If anyone has both the ambition and the ability to complete a critical history of God, philosophy, and universities in 193 pages, who better than Alasdair MacIntyre?  Now a hair over eighty and still teaching a very-hard-to-get-into undergraduate seminar at Notre Dame, the Scottish-born philosopher and trenchant critic of modern morality has done just that in God, Philosophy, Universities:  A Selective History of the Catholic Philosophical Tradition.

I have been a fan of Alasdair MacIntyre since he made a guest appearance in one of my undergraduate ethics courses and warned the roomful of over-eager philosophy majors not to let our minds be ruined by philosophy.  Though he admits God, Philosophy, Universities is by no means a comprehensive history of any of the three, MacIntyre’s insights into all of the above are worthwhile.  What is particularly valuable is MacIntyre’s conviction that the three should somehow fit together.

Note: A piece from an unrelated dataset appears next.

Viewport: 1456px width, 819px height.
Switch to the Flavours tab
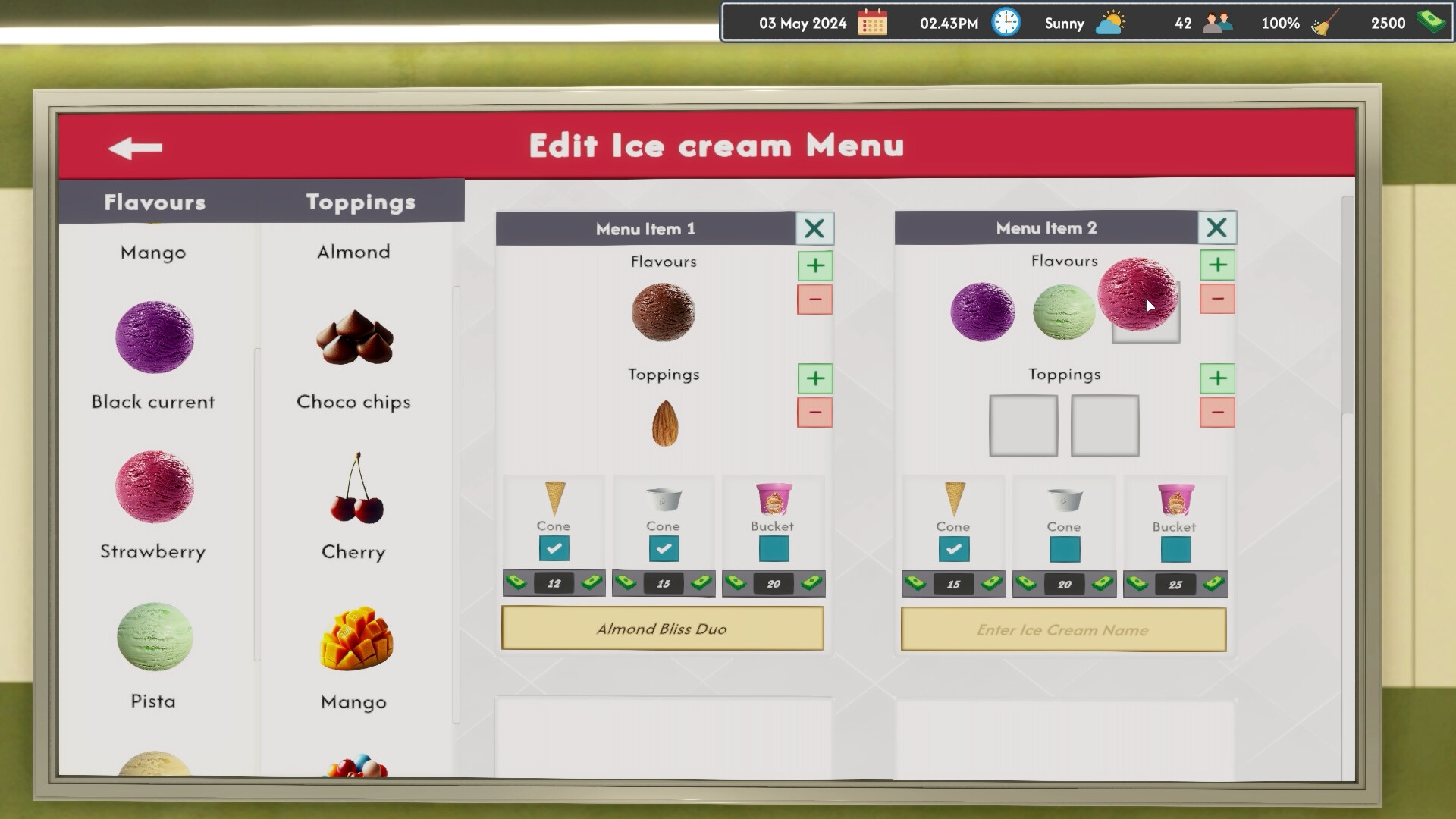[153, 201]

As one might expect, many sections of the book are dense, summarizing centuries of philosophical arguments in a few paragraphs.  MacIntyre delivers a succinct summary of Aquinas’ metaphysics in a single memorable chapter, and his treatment of Pascal, the Jansenist Antoine Arnauld, and the soul/body problem is enlightening.  He quotes Newman on conscience—“Conscience implies a relation between the soul and a something exterior, and that moreover superior, to itself”—and even draws on Nietzsche’s criticism of the presuppositions of philosophers.